Gullette eventually connected with Start The Adventure In Reading (STAIR) of Annapolis and became the school’s site coordinator in 2018 for the nonprofit, which serves 13 elementary schools around the county. STAIR is an educator-approved literacy program designed to help second graders throughout Anne Arundel County improve basic reading skills and self-confidence in a fun, nurturing environment.
She oversees a group of 18 volunteers that tutor second graders one-on-one two nights a week. She and her tutors work primarily with Hispanic and African American students. She’s done little short of galvanizing the STAIR appealed to Gullette because of her educational background, which includes a B.A. in English from George Mason University. She later earned a master’s degree in accounting from George Washington University and spent three years as a C.P.A. with Ernst & Young, in Washington, D.C., before starting her own tax preparation service in Herndon, Virginia.
“Stacy is extremely valuable to our organization,” STAIR Executive Director Laura Iversen says. “She exudes leadership in the most positive manner. She is so welcoming to all the students and volunteers, as well as their families. She is really embracing family engagement this year and is very committed to leadership in the organization and at her specific site.”
What has particularly impressed Iverson is how effectively she’s gotten parents and guardians to buy into the reading program. The parents used to pick the kids up in the main office after a tutor took
the kids to them. But she began inviting them into the media center, where the mentors are working with the students.
“The parent can sit down with the students,” Gullette says. “If they come early, the students might read to them.

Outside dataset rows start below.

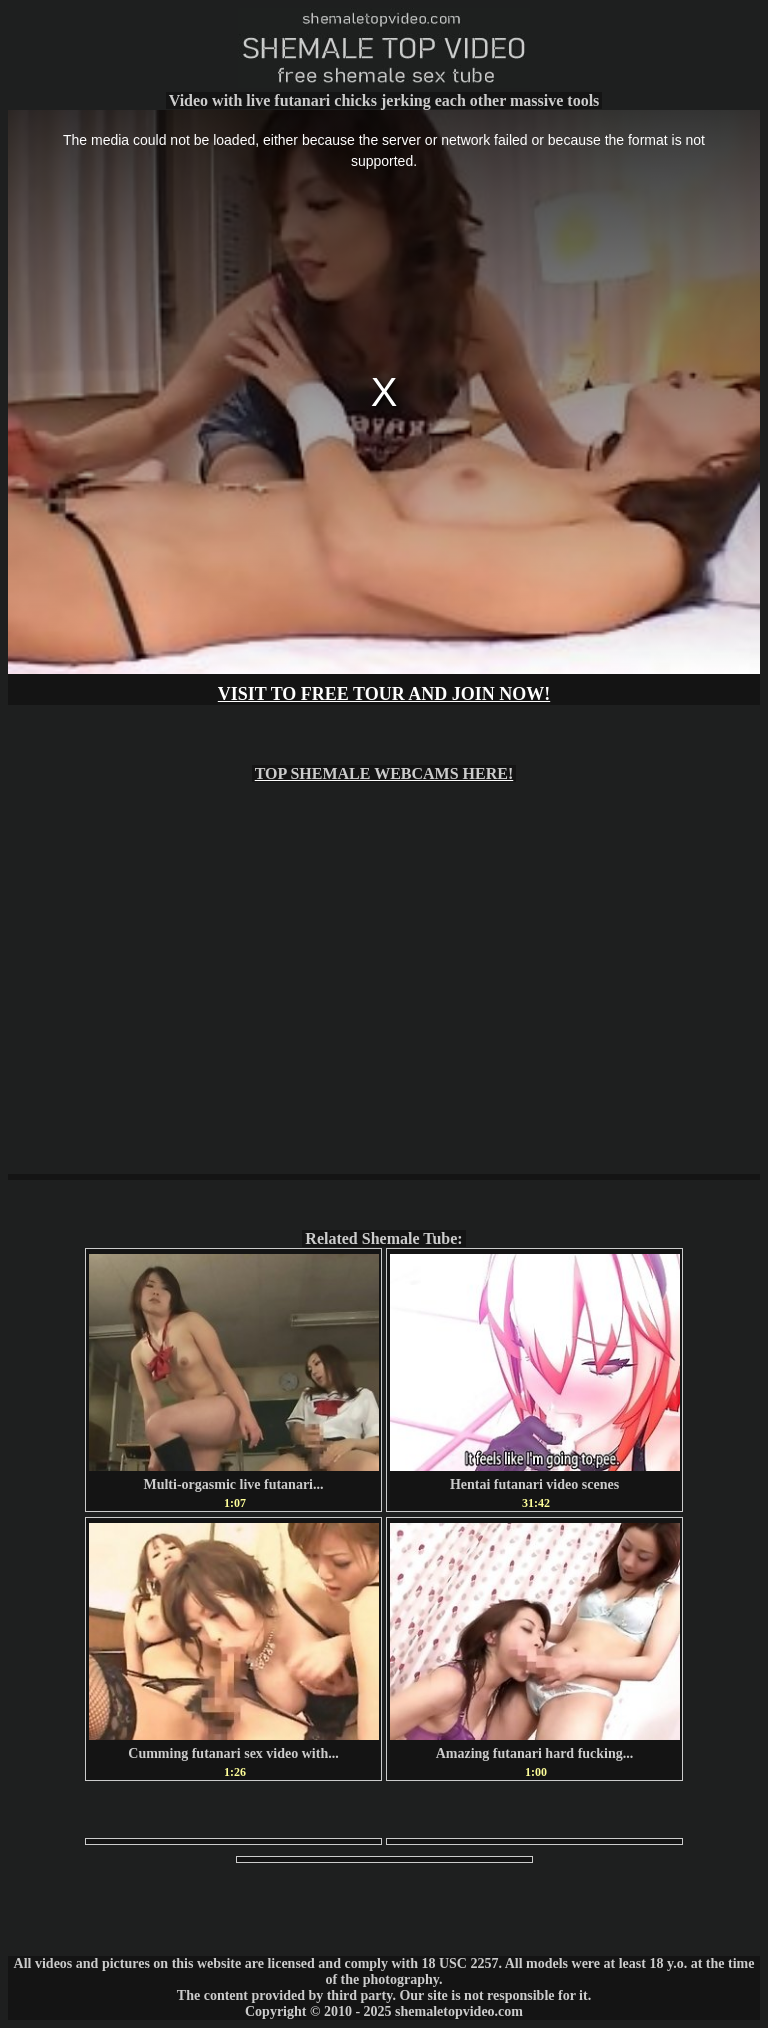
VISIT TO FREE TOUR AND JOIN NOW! (384, 694)
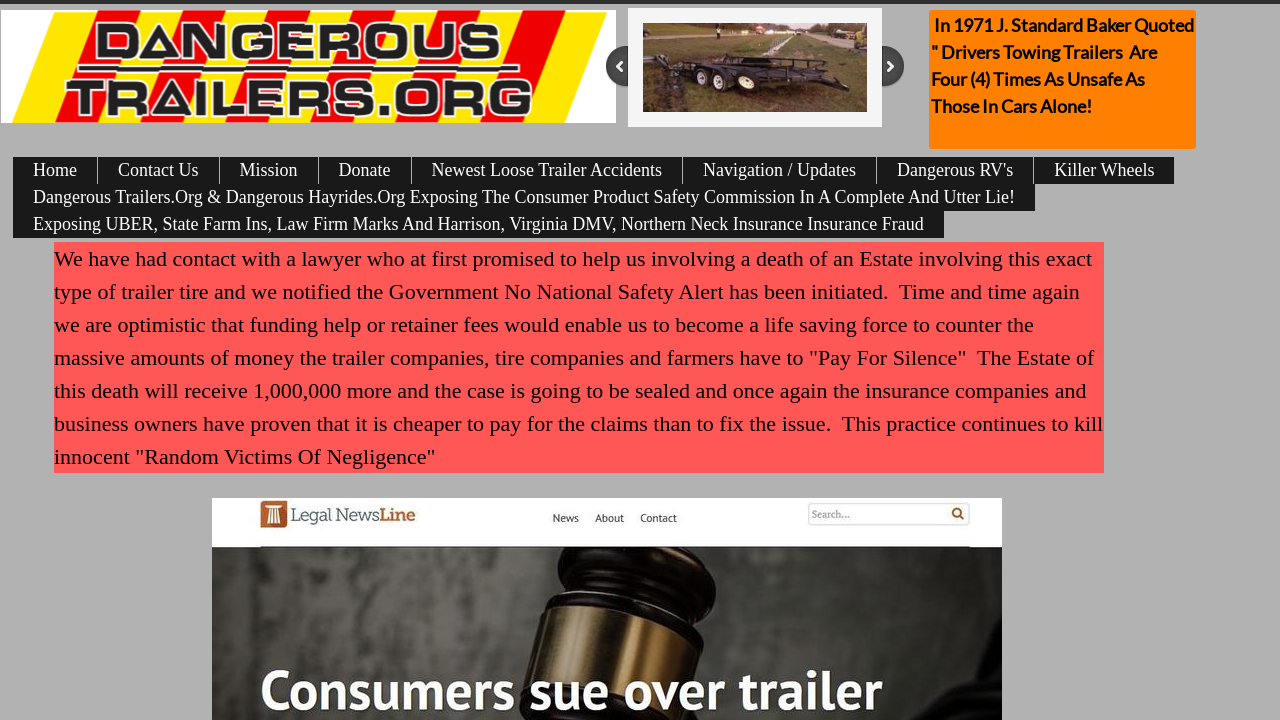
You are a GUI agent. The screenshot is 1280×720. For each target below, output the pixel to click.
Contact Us (158, 170)
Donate (365, 170)
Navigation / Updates (779, 170)
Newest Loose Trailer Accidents (547, 170)
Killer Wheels (1104, 170)
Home (55, 170)
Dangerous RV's (955, 170)
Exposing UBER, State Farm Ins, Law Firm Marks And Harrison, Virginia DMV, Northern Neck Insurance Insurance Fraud (478, 224)
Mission (269, 170)
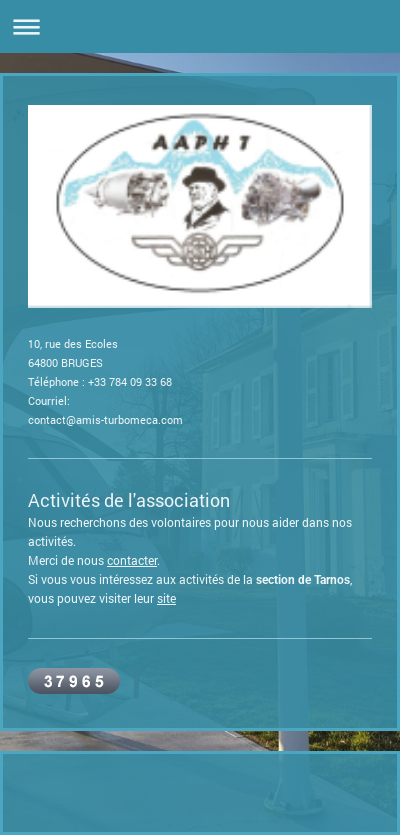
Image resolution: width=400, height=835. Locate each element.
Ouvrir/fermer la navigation (200, 26)
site (166, 598)
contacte (130, 560)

The tutors get to talk to the parents and tell them how they are doing. We get to know the parents. We get to know whoever is picking that child up. The parents get more engaged. We get more of a feel of what their home life is like.”
Iverson loves what she hears from the parents about Gullette. “I can’t say there is anyone else who has shown as much effort in embracing the (family) outreach,” Iverson explains. “What is happening as a result, families are inspired and they are communicating that with STAIR staff. They are kick started to start the kids reading at home.”
Setting up the library, which resembles a small house, was another meaningful project. Gullette and her husband Mike spent about $300 of their own money to set it up from scratch. Gullette’s friends and neighbors donated hundreds of books to keep it stocked.
“We constantly make sure it’s stocked with books,” Gullette says. “We also put things in there to keep the kids in the community busy like play dough and little painting kits.” Gullette realizes that the kids get a lot out of the program, but she says she gets even more.
“What I love to see is when the little light bulb goes off in their heads,” Gullette says. “When they can not only read, but enjoy reading. The joy I see, the accomplishments in the students. It is thrilling. I also work with 18 amazing tutors. I am getting a whole lot of satisfaction out of this. Believe me.”